General Electric reported a $9.8 billion fourth-quarter loss Wednesday due to hefty charges linked to its insurance business and US tax reform.
The big quarterly loss, which also pushed annual results into the red, comes as recently installed chief executive John Flannery tries to steer the industrial heavyweight out of a slump amid weakness in some key industrial businesses. The company reported fourth-quarter profits of $3.5 billion in the previous year.
Revenues in the fourth quarter were $31.4 billion, down five percent from the year-ago period.

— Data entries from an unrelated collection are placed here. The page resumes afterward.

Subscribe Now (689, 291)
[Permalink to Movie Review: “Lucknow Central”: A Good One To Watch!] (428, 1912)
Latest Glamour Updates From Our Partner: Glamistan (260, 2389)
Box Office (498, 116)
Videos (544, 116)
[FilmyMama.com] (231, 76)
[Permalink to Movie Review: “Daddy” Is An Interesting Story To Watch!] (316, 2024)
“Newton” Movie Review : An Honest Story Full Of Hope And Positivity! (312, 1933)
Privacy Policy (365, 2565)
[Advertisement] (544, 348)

A major weak spot has been GE’s power business amid tepid demand for gas turbines as renewable energy has taken more capacity globally. GE has warned investors to expect another “tough” year for power in 2018.
The problems in power have been offset somewhat by strength in other divisions, with aviation and healthcare both strong in the fourth quarter, GE said.
Flannery announced a major restructuring initiative in November and followed up with 12,000 job cuts in the power unit in December. He has stressed the company is open to significant changes, including divestitures or even a breakup.
“Our results this quarter demonstrate some of the early progress we are seeing from our key initiatives,” Flannery said.
“The team is focused on operational execution, capital allocation and deep cost reduction to position us for continued improvement in 2018.”
In terms of the charges responsible for the quarterly loss, GE had previously announced it would take a $6.2 billion charge after a review of actuarial assumptions led it to add more reserves.
Adding to that, GE announced $3.5 billion in charges associated with US tax reform, the biggest piece of which was connected to provisions on deferred taxes.
GE projected adjusted earnings per share of $1.00 to $1.07 in 2018, compared with $1.00 per share expected by analysts.